Three of the four policies involved appear to have been renewal policies. In any case, these lawsuits are called “the Earthquake Lawsuits.” There was an additional policy but it is largely irrelevant to the key issues in the case.

Property damages were the principal foundation of alleged liability. (One plaintiff alleged personal injury, but her injury was alleged to occur before any NAIC policy took effect and so was not an issue in the insurance dispute.)

It was New Dominion’s discharge of wastewater that was alleged to be the cause of property damage. NAIC brought a declaratory judgment action against its insured, and the insured counterclaimed. 

As indicated this case involved separate policies over four different periods (2012-16). That matter shall not be considered here, except for one point. The main focuses of this post are ambiguity issues to be found in two different exclusions. The Court held that the exclusion entitled “Total Pollution Exclusions” (TPE) was ambiguous and so did not preclude coverage but that the “Subsidence and Earth Movement Exclusions” (SE) were not ambiguous and so precluded coverage. 

[I have underlined the “s’s” in the court used names of the two exclusions at issue, because the court treats them as concatenations or groups of separate, though topically related, exclusions–rather like packages or bundles. There is certainly nothing wrong with pluralizing title language in this context. It looks like the insurer itself had done this. In my experience, this grammar is a little odd in insurance policies. Perhaps this semantics results from the fact that the policy is not a standard CGL policy but one specially designed–probably by of at the direction of the insurer–for a sector of the oil and gas industry. I shall say a little more about this at the end of the post. See the paragraph near the end of this post.]

Nothing will be said here about the issues of estoppel and reformation which were involved in the court’s opinion, after having been raised by the insurer, nor will anything be said about the involvement of the insurance agent. It is interesting that the agent told the insured that the insurer probably had a duty to defend and that it was unlikely that New Dominion would have liability if the insured defended the policy, since–as the agent put this assertion more-or-less–the stance of the insurance industry was to avoid setting any precedent that might encourage or support plaintiffs’ bring more cases against operators. (This unequivocal assertion is a little odd since many cases settle subject to confidentiality agreements.)

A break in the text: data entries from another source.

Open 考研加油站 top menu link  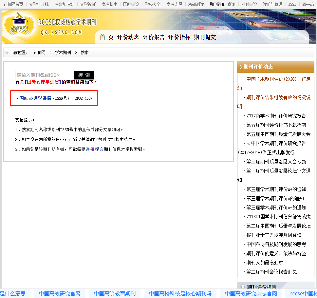[64, 4]
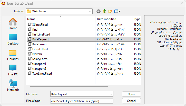186x106 pixels.
Task: Expand the Files of type dropdown
Action: click(111, 101)
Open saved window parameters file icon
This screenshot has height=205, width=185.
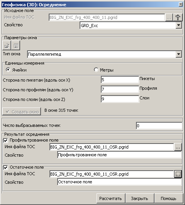click(x=7, y=46)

The TPE bars coverage for both bodily and property damage “‘which would not have occurred in whole or in part but for the actual,  alleged or threatened discharge, dispersal, seepage, migration, release or escape of ‘pollutants’ at any time.’ Pollutants are defined within the policies as ‘any solid, liquid, gaseous or thermal irritant or contaminant, including smoke, vapor, soot, fumes, acids, alkalis, chemicals and waste.’ Waste refers to ‘materials to be recycled, reconditioned, or reclaimed.'”  

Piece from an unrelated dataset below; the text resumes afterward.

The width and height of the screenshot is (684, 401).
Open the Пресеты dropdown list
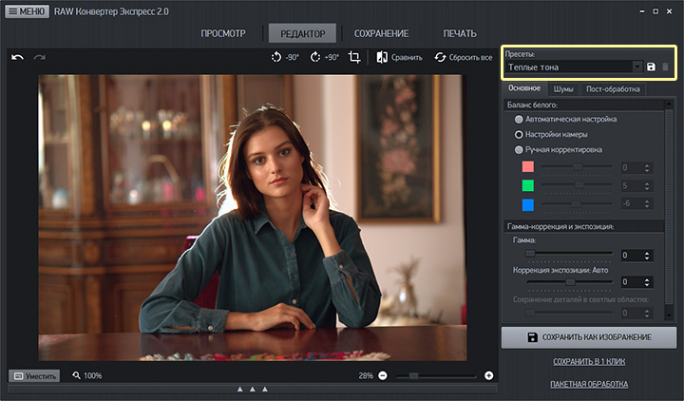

[One may wonder why alleged and threatened discharges are included in the list of “un-covered” substances. After all, if an alleged discharge is pleaded without the actual discharge occurring, it cannot (or very, very likely will not) cause any sort of injury or damages, whether bodily or property. Probably, it seems to me, the language is included to avoid having the duty to defend cases where the excluded physical event does not occur but there is an allegation that it has.]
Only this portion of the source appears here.